The central issue with Ryan Murphy’s (“American Horror Story”) most recent horrific creation can be gleaned from just a quick glance at its title. Right off the bat, “Dahmer” makes it clear that Dahmer himself will be the main event of the show, despite plenty of other potential narratives that would have been more interesting and less overdone. With plenty of movies, books and TV shows that provide more than enough detail about Dahmer’s psychosis and crimes, it’s safe to say that, at this point, Netflix and Murphy are just beating a dead horse. This doesn’t stop them from developing an uncreative storyline with a disturbing focus on Dahmer and the sexual impulses behind his crimes. The show includes an unnecessary amount of sexual scenes, with several of Dahmer masturbating and one particularly odd and uncomfortable scene in which he fondles a male mannequin in a store’s dressing room. While Peters’s flat Wisconsin accent and monotone effect were Midwestern to a T, every other aspect of Dahmer’s portrayal on this show was left wanting. 

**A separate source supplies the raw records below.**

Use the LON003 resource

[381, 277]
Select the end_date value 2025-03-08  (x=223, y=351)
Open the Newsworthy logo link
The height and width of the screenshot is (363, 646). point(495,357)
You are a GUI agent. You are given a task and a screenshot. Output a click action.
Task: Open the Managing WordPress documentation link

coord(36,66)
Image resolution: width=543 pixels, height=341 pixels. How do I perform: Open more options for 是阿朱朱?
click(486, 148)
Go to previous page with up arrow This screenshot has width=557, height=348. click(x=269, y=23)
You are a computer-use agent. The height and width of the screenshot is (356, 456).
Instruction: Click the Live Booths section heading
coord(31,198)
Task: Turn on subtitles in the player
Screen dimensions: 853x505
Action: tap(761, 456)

Criticism of the show’s choice of focus is only more justifiable when it becomes clear how close Netflix and Murphy came to grasping the concept of nuance. In episode six, titled “Silenced,” the show takes a sudden turn in an attempt to shine a spotlight on the stories of Dahmer’s victims rather than continuing to bombard viewers with scenes of mannequins and masturbation. “Silenced” focuses on Tony Hughes (Rodney Burford, “Deaf U”), a young, deaf Black man with aspirations of modeling whose relationship with Dahmer would ruin, and end, his life. This brief but poignant portrayal of Hughes as a charismatic person, beloved by friends and family, rather than a victim provides a devastating glimpse into what “Dahmer” could have been: a unique show with a narrative that gave justice to the young men whose lives were destroyed, and to their families. Instead, we are presented with a show that takes six episodes to give us anything resembling an unheard story, only to continue to barrel full-steam ahead into an exploitative performance that paid no consideration to the victims’ families or memory. This failure by the “Dahmer” creative team is even more of a betrayal considering the promise they made upon the original announcement of the show’s production to honor the lives of Dahmer’s victims through their work. “Dahmer” has successfully reduced the meaningful lives of an evil man’s victims from complex people to corpses. 

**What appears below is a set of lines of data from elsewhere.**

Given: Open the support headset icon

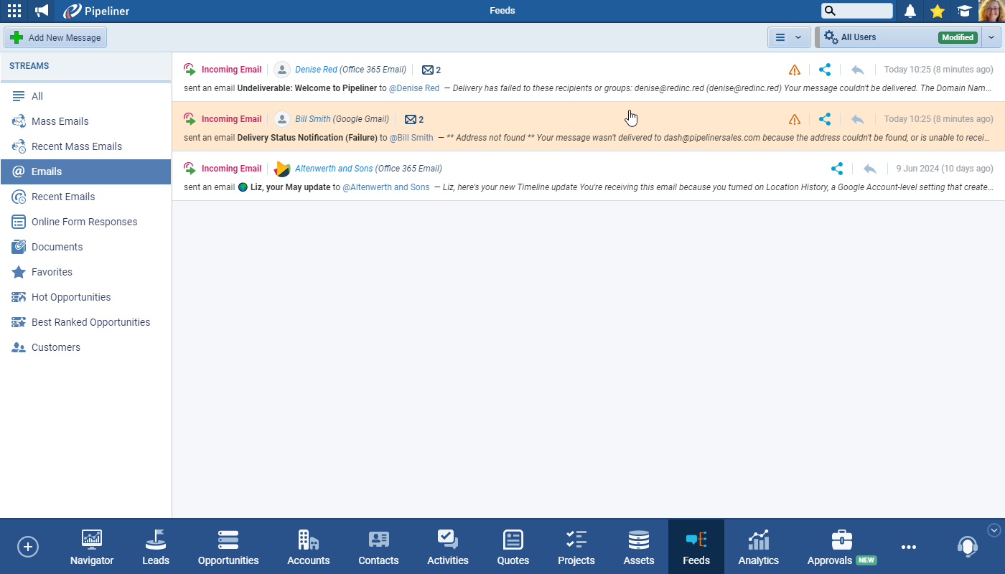Looking at the screenshot, I should tap(967, 547).
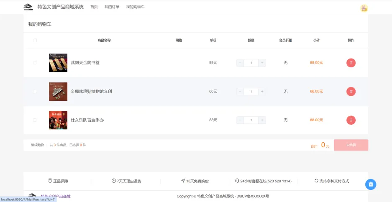Select the 金属冰箱贴博物馆文创 checkbox
The height and width of the screenshot is (202, 392).
point(35,91)
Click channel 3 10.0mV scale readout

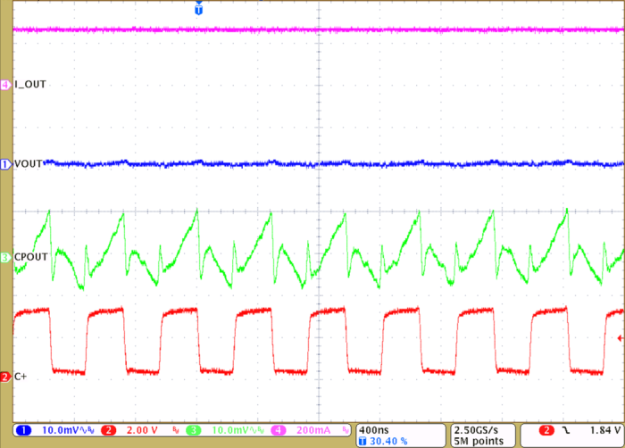pos(228,430)
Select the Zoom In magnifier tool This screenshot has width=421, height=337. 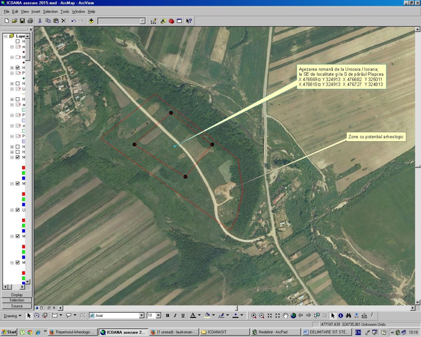(x=254, y=316)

The controversy that “Dahmer” swims in does not lie only in the exploitative nature of the show, nor in its failed promises to victims and families or even in the gross dramatization of real-world tragedy. The problem is not just the show’s content, but the reaction it has evoked from its viewers. While the show has received backlash for both its concept and characterization of Dahmer, it has also sparked an overwhelming amount of sympathy for Dahmer, who, lest we let the show fail to remind us, is a vicious murderer, not simply a lonely or misunderstood human being. Hundreds of TikTok videos have emerged expressing sympathy for Dahmer. A simple search of Dahmer’s name will lead to a disturbing amount of fan edits, accounts and videos dedicated to Dahmer. With this kind of response to a depiction of a man who did unspeakable things, we have to begin to ask ourselves what has led to this moment. The growth of true crime and the serial-killer documentary genre seems to have become more than humanity can handle, numbing viewers to the kind of sickening imagery and stories that “Dahmer” depicts. The show’s remarkably high streaming numbers and audience ratings only support our collective descent into desensitization. With “Dahmer,” true crime watchers and the genre itself may have tipped past the point of no return. 

Despite the overall lack of taste and thoughtfulness that went into the production of “Dahmer,” it certainly leaves viewers with a lot to consider. Not about the show itself or its overdone storyline, but about the implications of the ever-growing popularity of true crime. With the potential cost of the continuation of creations such as “Dahmer,” it’s up to frequent viewers and fans of murder mystery and true crime, myself included, to put our collective foot down and decide: Where do we draw the line? When has this all gone too far?